[PASSAGE Boundary: Start]
June 4, 2008 at 3:35 pm
bythelbs
“facial deformity”? That’s odd. Just for the record, madhousewife has no facial deformities.
I also forgot to comment on Cheryl’s “potty training and divorce”. Do you think they were looking for advice on how to potty train a child with shared custody or something? Or did the stress of potty training their child lead to divorce? Either one seems feasible to me.
June 4, 2008 at 4:19 pm
cheryl
bythelbs-
They both sound feasible to me, too. What I want to know, though, is if I’m really “satanic” and full of “perfectionism”, since it obviously exudes through my writing.
June 4, 2008 at 4:24 pm
bythelbs
cheryl—I’ve often thought that you were satanically perfect. Or maybe it was perfectly satanic. Now I can’t decide.
June 4, 2008 at 5:08 pm
cheryl
I know. It’s so hard!
June 4, 2008 at 7:45 pm
Julie
Perfectly satanic. Oops, is my mic on? Didn’t mean to say that out loud.
I must have something marked that doesn’t allow me to be searched because I only get “Allen Family Update” every time. Or maybe I’m just not getting my shizzle together in the blog department….
Too bad, because I so love a good sock monkey.
And Susan, my favorite line from Wayne’s World had to do with a band called Sh*@&# Beatles. It went “Do they really suck or is it just a clever name?” I always appreciated that. And if I ever had a ska band, I would name it “Microscopic Pickle.” I’ve had that dream since high school.
[PASSAGE Boundary: End]
> **INSTRUCTIONS TO FOLLOW**
Reproduce the comment thread word for word from "June 4, 2008 at 4:24" to "the blog department….". The rows have nothing to do with the comment thread.
[MATERIAL SUPPLIED Boundary: Start]
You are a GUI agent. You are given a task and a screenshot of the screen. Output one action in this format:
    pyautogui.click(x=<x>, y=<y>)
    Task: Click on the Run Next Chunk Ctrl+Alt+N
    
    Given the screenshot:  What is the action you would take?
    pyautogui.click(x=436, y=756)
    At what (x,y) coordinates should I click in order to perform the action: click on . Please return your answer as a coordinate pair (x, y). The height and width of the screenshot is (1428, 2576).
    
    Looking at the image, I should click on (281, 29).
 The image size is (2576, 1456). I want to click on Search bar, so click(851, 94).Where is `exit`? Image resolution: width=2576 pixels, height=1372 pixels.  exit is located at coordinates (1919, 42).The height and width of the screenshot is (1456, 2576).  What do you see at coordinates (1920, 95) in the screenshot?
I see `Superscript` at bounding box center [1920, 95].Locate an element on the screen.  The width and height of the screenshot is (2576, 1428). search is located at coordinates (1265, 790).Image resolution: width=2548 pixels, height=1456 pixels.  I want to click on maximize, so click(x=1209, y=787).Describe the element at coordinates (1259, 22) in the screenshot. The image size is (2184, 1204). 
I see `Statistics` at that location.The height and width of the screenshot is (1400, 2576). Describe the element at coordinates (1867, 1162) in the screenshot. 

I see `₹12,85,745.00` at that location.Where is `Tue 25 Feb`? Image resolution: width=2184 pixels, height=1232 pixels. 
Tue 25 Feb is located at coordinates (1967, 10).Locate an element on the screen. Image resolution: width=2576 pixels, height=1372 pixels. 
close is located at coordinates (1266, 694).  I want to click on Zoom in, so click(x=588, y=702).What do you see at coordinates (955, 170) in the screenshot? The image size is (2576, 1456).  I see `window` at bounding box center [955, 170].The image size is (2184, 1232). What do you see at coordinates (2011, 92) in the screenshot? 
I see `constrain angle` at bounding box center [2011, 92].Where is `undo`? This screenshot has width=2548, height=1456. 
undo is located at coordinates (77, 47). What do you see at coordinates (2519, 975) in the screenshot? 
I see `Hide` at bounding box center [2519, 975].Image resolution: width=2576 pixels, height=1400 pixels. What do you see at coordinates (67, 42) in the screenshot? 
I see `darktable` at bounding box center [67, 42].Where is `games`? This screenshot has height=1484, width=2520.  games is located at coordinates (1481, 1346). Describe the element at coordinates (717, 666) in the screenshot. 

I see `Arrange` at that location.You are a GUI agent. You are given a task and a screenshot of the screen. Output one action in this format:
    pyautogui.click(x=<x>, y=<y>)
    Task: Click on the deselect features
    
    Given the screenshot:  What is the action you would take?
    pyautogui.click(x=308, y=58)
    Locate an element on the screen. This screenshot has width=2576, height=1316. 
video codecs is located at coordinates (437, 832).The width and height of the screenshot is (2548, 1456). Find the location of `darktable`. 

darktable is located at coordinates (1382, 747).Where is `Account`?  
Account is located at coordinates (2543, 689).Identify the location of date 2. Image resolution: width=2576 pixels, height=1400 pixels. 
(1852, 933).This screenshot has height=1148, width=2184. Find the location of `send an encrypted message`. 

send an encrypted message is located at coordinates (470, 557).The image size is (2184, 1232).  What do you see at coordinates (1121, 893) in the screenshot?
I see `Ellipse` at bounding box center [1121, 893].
[MATERIAL SUPPLIED Boundary: End]
> **ANSWER FOR THE TASK**
June 4, 2008 at 4:24 pm
bythelbs
cheryl—I’ve often thought that you were satanically perfect. Or maybe it was perfectly satanic. Now I can’t decide.
June 4, 2008 at 5:08 pm
cheryl
I know. It’s so hard!
June 4, 2008 at 7:45 pm
Julie
Perfectly satanic. Oops, is my mic on? Didn’t mean to say that out loud.
I must have something marked that doesn’t allow me to be searched because I only get “Allen Family Update” every time. Or maybe I’m just not getting my shizzle together in the blog department….